Parmi les autres associations bien connues avec le cancer colorectal (CRC), les auteurs citent l’ethnie afro-américaine, les maladies inflammatoires de l’intestin, l’obésité, la sédentarité, le tabagisme, la consommation d’alcool, des antécédents de radiations abdominales, l’acromégalie, la greffe de rein avec l’utilisation de médicaments immunosuppresseurs, le diabète de type 2, un traitement anti-androgénique, une cholécystectomie, une maladie de l’artère coronaire, une anastomose urétéro-colique, et la consommation élevée de viande rouge et de viande transformée (2).

Sur ce dernier point, les auteurs ont dressé la liste des principales études épidémiologiques portant sur l’association de consommations élevées de viande rouge avec la survenue de CRC. La majorité des études qui concluent à une association positive entre ces deux critères sont des études observationnelles ; un seul essai randomisé contrôlé (3) est reporté dans cette liste et livre une conclusion inverse : aucune association entre consommation de viande rouge et CRC, la mise en place d’un régime alimentaire faible en graisses n’ayant pas réduit le risque de CRC chez les femmes ménopausées, sur une durée de suivi de huit ans.

Un besoin de méta-analyses

Les auteurs soulignent que les méta-analyses sont nécessaires pour affiner et/ou nuancer les conclusions d’études observationnelles, comme dans le cas de la consommation d’alcool qui reste associée à la mortalité liée au CRC, mais de façon « modestement positive » et « pour une consommation supérieure à 50 g/jour », ou dans le cas de l’obésité, où l’association avec le CRC est davantage vérifiée « pour les femmes que pour les hommes ». Le microbiote intestinal interviendrait aussi dans la pathogenèse du CRC. La présence de bactéries pro-inflammatoires stimulerait une réponse inflammatoire locale et pourrait supprimer les réactions du système immunitaire, indiquent les auteurs, en plus de favoriser épigénétiquement l’apparition d’un CRC de type microsatellite instable.

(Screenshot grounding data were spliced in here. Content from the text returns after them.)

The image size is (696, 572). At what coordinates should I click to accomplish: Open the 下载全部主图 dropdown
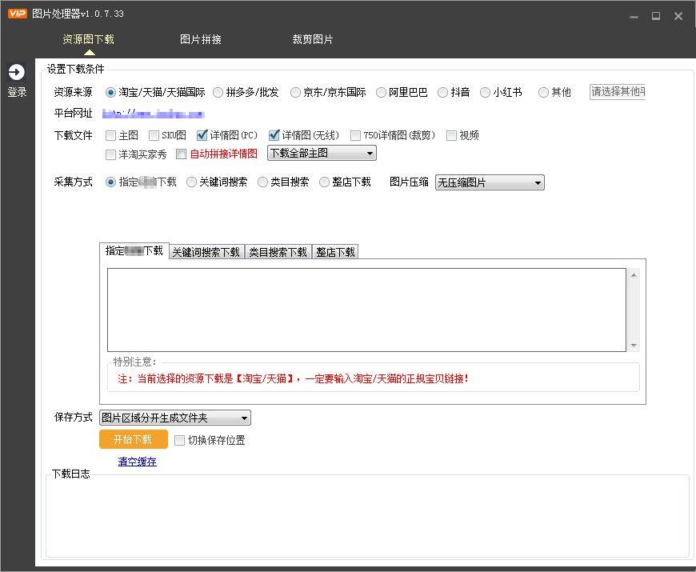(320, 153)
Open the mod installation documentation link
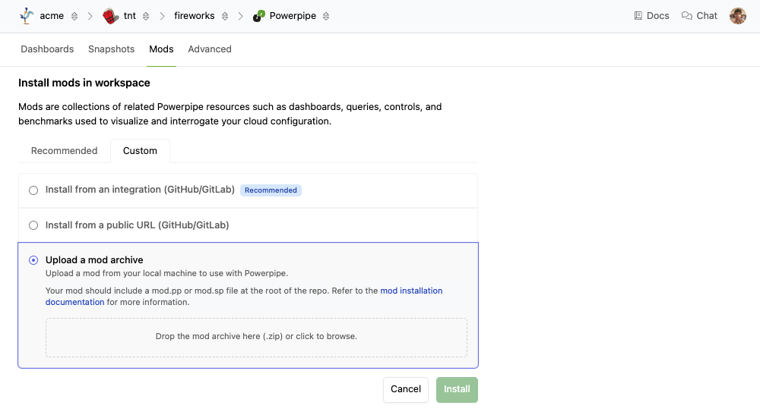The width and height of the screenshot is (760, 418). pyautogui.click(x=411, y=291)
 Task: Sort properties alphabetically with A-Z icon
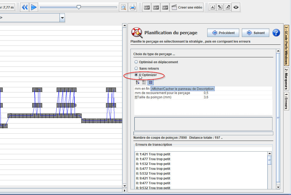click(x=137, y=82)
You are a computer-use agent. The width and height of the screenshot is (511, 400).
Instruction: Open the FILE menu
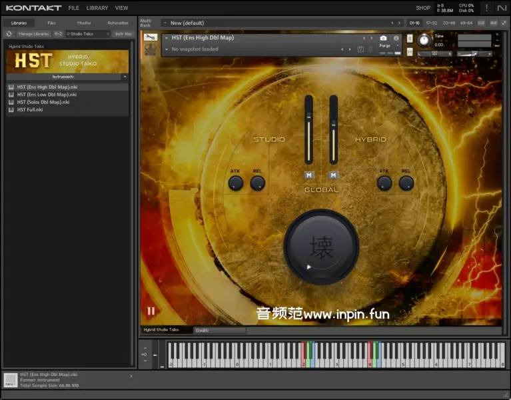[73, 8]
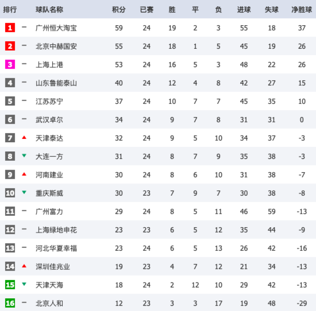Click the green rank 16 badge

coord(10,303)
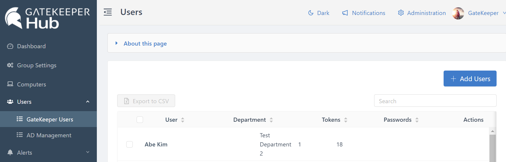Click into the Search input field
This screenshot has width=506, height=162.
pyautogui.click(x=435, y=101)
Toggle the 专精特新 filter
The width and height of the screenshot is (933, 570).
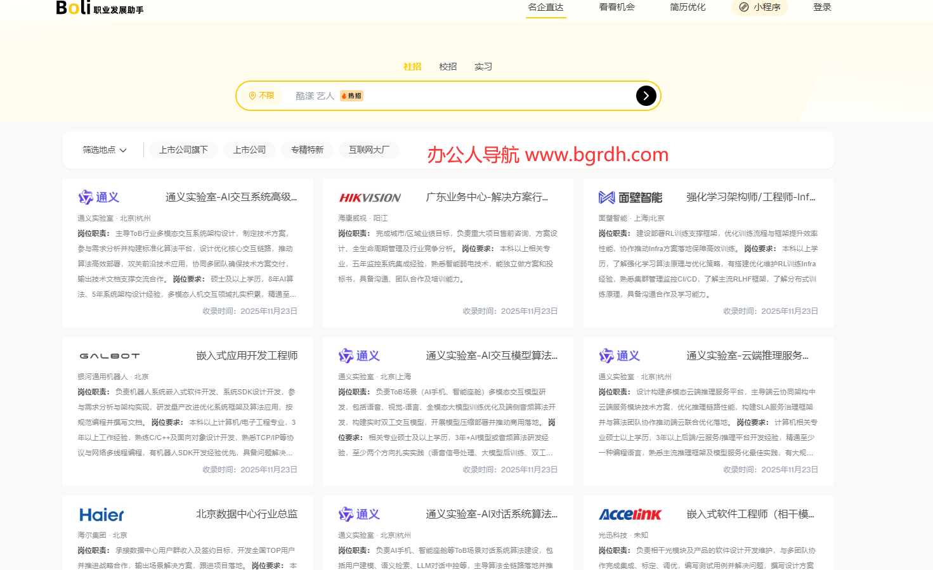point(307,150)
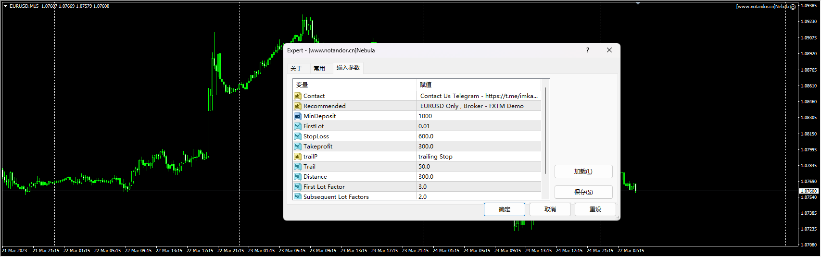Edit the Trail value 50.0

(x=479, y=167)
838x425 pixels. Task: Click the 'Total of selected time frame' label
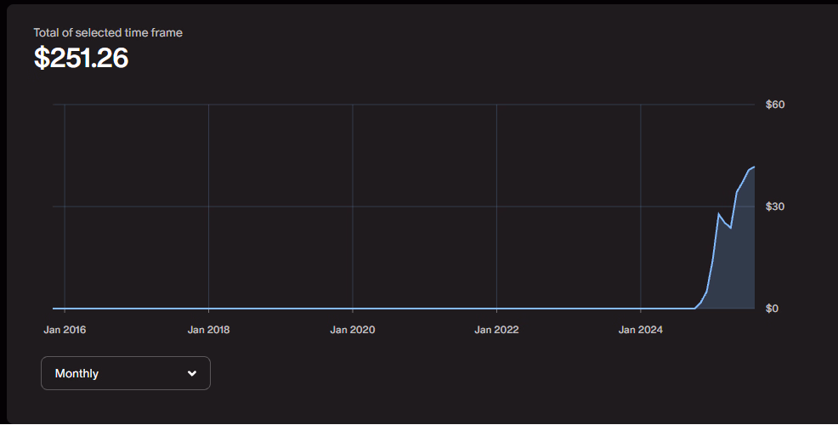[x=108, y=32]
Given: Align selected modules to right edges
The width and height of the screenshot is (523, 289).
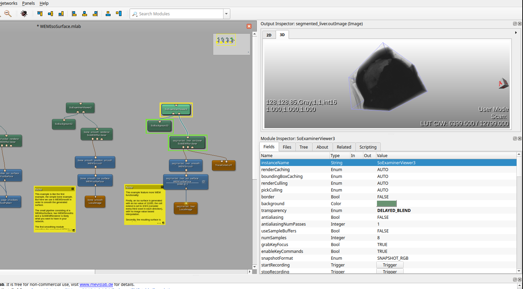Looking at the screenshot, I should click(95, 14).
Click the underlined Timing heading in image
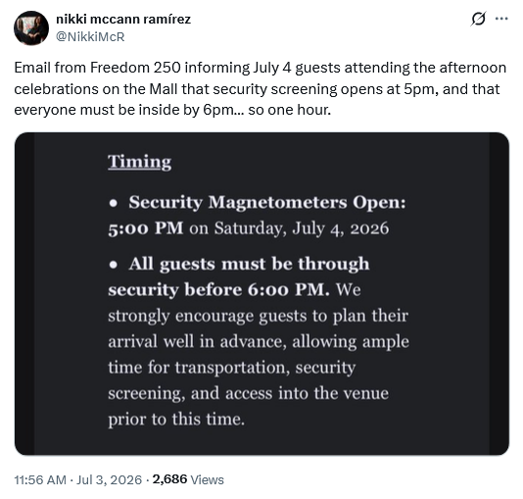This screenshot has width=523, height=499. pyautogui.click(x=139, y=162)
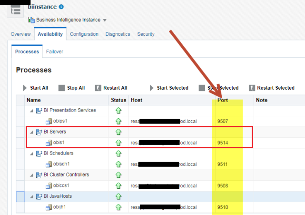Click the Restart Selected icon
The image size is (305, 215).
(x=251, y=88)
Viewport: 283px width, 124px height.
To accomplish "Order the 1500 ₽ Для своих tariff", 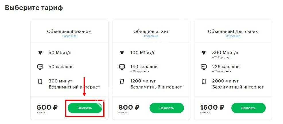I will tap(248, 108).
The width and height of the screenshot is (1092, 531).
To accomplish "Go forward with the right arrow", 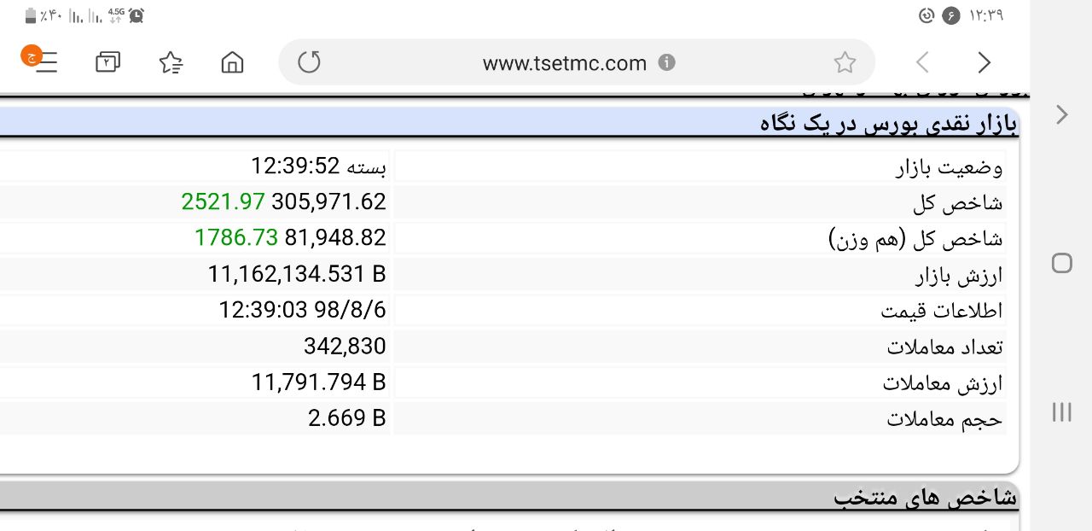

Les facteurs protecteurs contre le cancer colorectal

Les auteurs ont ensuite recensé les facteurs protecteurs associés à une diminution de l’incidence du CRC. Ils comprennent notamment une activité physique régulière, un régime riche en fruits et légumes, fibres, folates, calcium et produits laitiers, en vitamine D (chez les femmes), en vitamine B6, un apport régulier en magnésium, une consommation régulière de poisson et d’ail, et l’utilisation régulière de médicaments anti-inflammatoires non stéroïdiens. Cependant, les résultats restent à considérer avec précaution. Concernant le rôle des fibres par exemple, alors que plusieurs études épidémiologiques ont suggéré une relation inverse entre les adénomes colorectaux et les carcinomes grâce à les apports en fibres, deux études prospectives et trois essais cliniques randomisés contrôlés ont échoué à démontrer le bénéfice protecteur des fibres contre le CRC. Seule, une méta-analyse a montré que la consommation de fibres de céréales et les graines entières induirait un bénéfice contre la survenue du CRC.

Les auteurs concluent en soulignant l’importance de la mise en place d’essais randomisés contrôlés à l’avenir, qui démontrent de réelles relations de cause à effet, afin de définir plus précisément les facteurs de risque pouvant jouer un rôle préventif et pronostique dans le cancer colorectal.

Références :

(1)   Thanikachalam, K.; Khan, G. Colorectal Cancer and NutritionNutrients. 2019 Jan 14;11(1). pii: E164. doi: 10.3390/nu11010164. Available online, accessed on 24 December 2018.

(2)   Finlay, A.; Macrae, R.M.G.; Seres, D.; Savarese, D.M.F. Colorectal Cancer : Epidemiology, Risk Factors, and Protective Factors. Available online, accessed on 24 December 2018.

(3)   Beresford, S.A.; Johnson, K.C.; Ritenbaugh, C.; Lasser, N.L.; Snetselaar, L.G.; Black, H.R.; Anderson, G.L.; Assaf, A.R.; Bassford, T.; Bowen, D.; et al. Low-fat dietary pattern and risk of colorectal cancer: The Women’s Health Initiative Randomized Controlled Dietary Modification Trial. JAMA 2006, 295, 643–654.